Answering Questions, Living Up to Your Identity

Growing up, I always felt a pressure to represent Sikhi well. In my mind, the question would be “ what if this is the only Sikh person that this individual meets/has met, and I don’t answer their questions adequately?”

Being the only Sikh in my class, I would get asked tons of questions. About my beliefs, about my long hair, about my clothes if I was wearing something traditional. For a child, it’s somewhat overwhelming. It points out the fact that you are different. I recall a simple project in elementary school: bring a family photo to class and talk about it, pass it around. Well in our family photo we were all wearing traditional clothes.

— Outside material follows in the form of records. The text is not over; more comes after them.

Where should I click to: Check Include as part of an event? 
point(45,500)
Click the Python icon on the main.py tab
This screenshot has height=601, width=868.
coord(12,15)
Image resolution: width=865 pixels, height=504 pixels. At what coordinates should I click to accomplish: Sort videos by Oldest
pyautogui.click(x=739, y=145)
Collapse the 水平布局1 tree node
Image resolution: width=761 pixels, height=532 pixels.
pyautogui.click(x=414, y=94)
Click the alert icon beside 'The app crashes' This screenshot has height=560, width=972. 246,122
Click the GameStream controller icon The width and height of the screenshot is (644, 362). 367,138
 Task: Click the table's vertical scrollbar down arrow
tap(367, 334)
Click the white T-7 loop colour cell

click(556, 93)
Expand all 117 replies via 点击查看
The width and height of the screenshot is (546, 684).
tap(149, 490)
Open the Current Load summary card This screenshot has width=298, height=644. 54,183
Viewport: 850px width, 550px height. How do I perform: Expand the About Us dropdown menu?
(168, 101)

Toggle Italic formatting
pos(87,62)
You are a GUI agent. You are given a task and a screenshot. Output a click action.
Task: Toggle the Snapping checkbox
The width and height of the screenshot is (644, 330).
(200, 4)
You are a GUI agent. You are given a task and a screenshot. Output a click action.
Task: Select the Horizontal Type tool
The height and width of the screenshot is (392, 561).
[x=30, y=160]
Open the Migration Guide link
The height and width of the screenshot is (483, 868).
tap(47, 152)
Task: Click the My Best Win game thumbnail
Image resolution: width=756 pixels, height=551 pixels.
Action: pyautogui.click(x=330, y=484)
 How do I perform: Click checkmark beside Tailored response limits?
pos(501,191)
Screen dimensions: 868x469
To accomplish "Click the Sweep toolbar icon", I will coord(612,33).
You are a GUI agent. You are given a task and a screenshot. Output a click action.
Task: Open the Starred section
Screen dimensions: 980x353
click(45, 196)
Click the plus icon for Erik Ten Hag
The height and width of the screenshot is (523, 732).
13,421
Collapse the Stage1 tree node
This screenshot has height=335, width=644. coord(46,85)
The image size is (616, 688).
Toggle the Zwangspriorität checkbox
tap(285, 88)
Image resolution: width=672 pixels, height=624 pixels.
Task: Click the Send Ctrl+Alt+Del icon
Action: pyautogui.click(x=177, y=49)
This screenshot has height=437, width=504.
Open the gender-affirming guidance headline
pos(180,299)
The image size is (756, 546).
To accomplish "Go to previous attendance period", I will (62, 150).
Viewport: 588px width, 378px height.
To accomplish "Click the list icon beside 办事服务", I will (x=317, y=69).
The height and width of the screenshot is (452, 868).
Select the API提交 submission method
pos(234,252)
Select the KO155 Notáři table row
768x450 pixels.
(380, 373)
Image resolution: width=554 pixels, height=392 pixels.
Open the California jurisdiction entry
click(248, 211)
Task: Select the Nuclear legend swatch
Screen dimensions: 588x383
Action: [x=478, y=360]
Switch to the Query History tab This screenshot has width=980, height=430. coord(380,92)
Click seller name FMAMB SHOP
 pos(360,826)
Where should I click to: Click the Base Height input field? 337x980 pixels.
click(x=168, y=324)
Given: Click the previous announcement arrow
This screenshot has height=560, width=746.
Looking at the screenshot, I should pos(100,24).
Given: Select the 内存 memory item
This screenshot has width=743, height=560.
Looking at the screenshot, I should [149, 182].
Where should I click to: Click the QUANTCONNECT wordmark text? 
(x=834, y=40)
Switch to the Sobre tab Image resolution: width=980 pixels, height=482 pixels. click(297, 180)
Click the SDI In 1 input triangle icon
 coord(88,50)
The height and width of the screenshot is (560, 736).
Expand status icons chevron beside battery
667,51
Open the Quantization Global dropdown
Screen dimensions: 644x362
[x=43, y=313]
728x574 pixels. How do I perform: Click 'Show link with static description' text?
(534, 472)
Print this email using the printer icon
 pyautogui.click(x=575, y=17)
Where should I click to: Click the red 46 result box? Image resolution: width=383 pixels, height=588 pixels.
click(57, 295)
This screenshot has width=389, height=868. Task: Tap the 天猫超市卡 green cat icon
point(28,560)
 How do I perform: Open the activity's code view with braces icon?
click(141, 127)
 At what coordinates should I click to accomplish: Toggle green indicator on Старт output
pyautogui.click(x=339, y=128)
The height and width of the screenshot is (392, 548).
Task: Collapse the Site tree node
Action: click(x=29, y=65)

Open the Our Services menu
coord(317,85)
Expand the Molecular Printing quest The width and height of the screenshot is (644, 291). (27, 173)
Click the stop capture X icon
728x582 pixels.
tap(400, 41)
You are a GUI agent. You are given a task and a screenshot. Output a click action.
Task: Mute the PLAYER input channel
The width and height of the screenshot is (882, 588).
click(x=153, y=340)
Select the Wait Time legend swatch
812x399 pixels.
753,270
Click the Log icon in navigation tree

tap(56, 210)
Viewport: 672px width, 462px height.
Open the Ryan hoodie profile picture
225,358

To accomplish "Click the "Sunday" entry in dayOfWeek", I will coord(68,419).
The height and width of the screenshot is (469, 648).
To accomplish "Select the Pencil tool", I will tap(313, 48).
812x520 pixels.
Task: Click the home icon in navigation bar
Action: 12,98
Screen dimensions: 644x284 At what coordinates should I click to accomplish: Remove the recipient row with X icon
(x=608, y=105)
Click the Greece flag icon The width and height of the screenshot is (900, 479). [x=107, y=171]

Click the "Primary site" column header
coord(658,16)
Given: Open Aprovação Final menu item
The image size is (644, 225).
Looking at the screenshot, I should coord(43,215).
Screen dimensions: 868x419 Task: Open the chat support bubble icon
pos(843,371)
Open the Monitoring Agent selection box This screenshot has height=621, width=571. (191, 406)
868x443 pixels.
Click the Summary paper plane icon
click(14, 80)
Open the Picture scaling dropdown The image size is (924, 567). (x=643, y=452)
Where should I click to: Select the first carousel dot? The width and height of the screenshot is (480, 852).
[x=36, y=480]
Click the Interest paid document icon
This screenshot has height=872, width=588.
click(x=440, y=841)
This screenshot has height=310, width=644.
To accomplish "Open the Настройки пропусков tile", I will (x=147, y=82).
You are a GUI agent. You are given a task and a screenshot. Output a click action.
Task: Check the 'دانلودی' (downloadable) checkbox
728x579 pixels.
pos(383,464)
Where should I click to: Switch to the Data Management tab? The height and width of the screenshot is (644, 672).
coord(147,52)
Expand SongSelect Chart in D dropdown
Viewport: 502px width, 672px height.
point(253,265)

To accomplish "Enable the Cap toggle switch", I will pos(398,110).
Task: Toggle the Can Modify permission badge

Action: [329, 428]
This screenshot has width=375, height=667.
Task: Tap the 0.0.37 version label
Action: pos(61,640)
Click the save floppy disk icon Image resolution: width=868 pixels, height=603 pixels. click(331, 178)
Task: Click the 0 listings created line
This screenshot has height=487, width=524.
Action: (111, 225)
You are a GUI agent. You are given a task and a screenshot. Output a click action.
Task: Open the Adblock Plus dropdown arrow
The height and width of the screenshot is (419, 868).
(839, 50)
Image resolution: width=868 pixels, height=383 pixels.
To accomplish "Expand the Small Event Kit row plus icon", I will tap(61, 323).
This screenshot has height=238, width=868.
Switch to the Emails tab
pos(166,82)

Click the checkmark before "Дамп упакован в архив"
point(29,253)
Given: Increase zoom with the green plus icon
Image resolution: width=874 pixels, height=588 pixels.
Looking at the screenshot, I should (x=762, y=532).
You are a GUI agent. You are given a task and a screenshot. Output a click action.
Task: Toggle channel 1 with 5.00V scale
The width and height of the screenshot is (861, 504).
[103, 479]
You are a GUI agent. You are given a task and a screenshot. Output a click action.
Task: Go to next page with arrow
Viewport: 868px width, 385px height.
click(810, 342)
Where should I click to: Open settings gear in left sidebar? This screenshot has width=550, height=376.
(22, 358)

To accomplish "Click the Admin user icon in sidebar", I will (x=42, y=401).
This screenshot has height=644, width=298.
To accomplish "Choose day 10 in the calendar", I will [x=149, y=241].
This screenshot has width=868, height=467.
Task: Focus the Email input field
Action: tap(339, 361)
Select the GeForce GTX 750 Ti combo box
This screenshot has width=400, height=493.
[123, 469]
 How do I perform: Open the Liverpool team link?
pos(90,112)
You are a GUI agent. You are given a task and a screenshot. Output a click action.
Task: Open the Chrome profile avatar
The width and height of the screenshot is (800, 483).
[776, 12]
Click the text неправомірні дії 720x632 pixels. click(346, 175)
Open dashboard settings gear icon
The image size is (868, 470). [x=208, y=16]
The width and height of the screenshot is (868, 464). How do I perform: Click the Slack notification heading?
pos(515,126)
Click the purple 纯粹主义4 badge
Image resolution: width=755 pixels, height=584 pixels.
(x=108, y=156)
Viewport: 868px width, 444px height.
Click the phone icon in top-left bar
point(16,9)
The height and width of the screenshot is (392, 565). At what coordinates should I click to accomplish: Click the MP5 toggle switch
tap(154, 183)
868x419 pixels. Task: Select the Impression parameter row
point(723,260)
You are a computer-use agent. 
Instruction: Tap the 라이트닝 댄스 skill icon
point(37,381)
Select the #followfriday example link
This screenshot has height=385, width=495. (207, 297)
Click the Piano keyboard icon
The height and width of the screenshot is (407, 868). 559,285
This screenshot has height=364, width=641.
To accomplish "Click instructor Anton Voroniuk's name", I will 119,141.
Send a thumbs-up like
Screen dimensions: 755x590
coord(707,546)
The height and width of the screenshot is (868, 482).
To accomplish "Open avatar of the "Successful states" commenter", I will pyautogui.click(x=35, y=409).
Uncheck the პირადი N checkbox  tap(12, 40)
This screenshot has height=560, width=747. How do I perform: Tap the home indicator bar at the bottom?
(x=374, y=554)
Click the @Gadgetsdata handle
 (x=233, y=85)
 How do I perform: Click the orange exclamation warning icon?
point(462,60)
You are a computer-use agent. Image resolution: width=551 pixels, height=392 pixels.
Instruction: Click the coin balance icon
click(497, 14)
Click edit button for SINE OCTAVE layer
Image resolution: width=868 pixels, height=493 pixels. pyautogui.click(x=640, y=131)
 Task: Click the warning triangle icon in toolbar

I got SO MANY questions. Over time, I think I just got used to the fact that I would have to answer the same questions over and over. And have a bunch of random people asking me questions about my hair wherever, whenever- at the mall, airport, etc., at the most inconvenient of times. But those were the simple questions. Those were the easy ones, those were the ones that I was prepared for.

As I have grown up, the questions are harder and more complicated. Rooted in religious and cultural issues. Someone asked me a couple of years ago “If your parents don’t approve of who you want to marry, will they kill you?” with a serious and curious expression on their face. They weren’t joking, they really wanted the answer. I’m sure the shock was probably still evident on my face, despite my efforts to keep my jaw from dropping in horror! In my mind I was thinking: how could you ask that considering I don’t know you that well, you are making some serious judgments about my culture/religion and family; if you knew my parents, you certainly wouldn’t ask that; that is so offensive right now I don’t know how to reply. But somewhere within myself I managed to realize that it was so much better that they he was asking instead of assuming. That he had the courage to put his thoughts to words, and even though it stings, it gives me a chance to correct his assumptions. Wouldn’t it be so much worse if he had just gone on thinking that? Now my answer doesn’t come out angry, defensive, like an attack on the person asking, closing down communication when it’s actually an opportunity for learning. (Of course these questions come at the most inconvenient of times... I had just written one exam and was about to write another!) 


Since then, I have realized that people asking questions has helped me learn. Learn about myself, learn about my religion. Learn about the cultural contexts in which this is all happening. I do my best to share what I learn. I become less concerned about answering perfectly, as if I knew everything, and more interested in answering to the best of my abilities and taking the time to think more about it later, dig deeper. I use it as an opportunity to ask other people questions, and to ask myself more questions.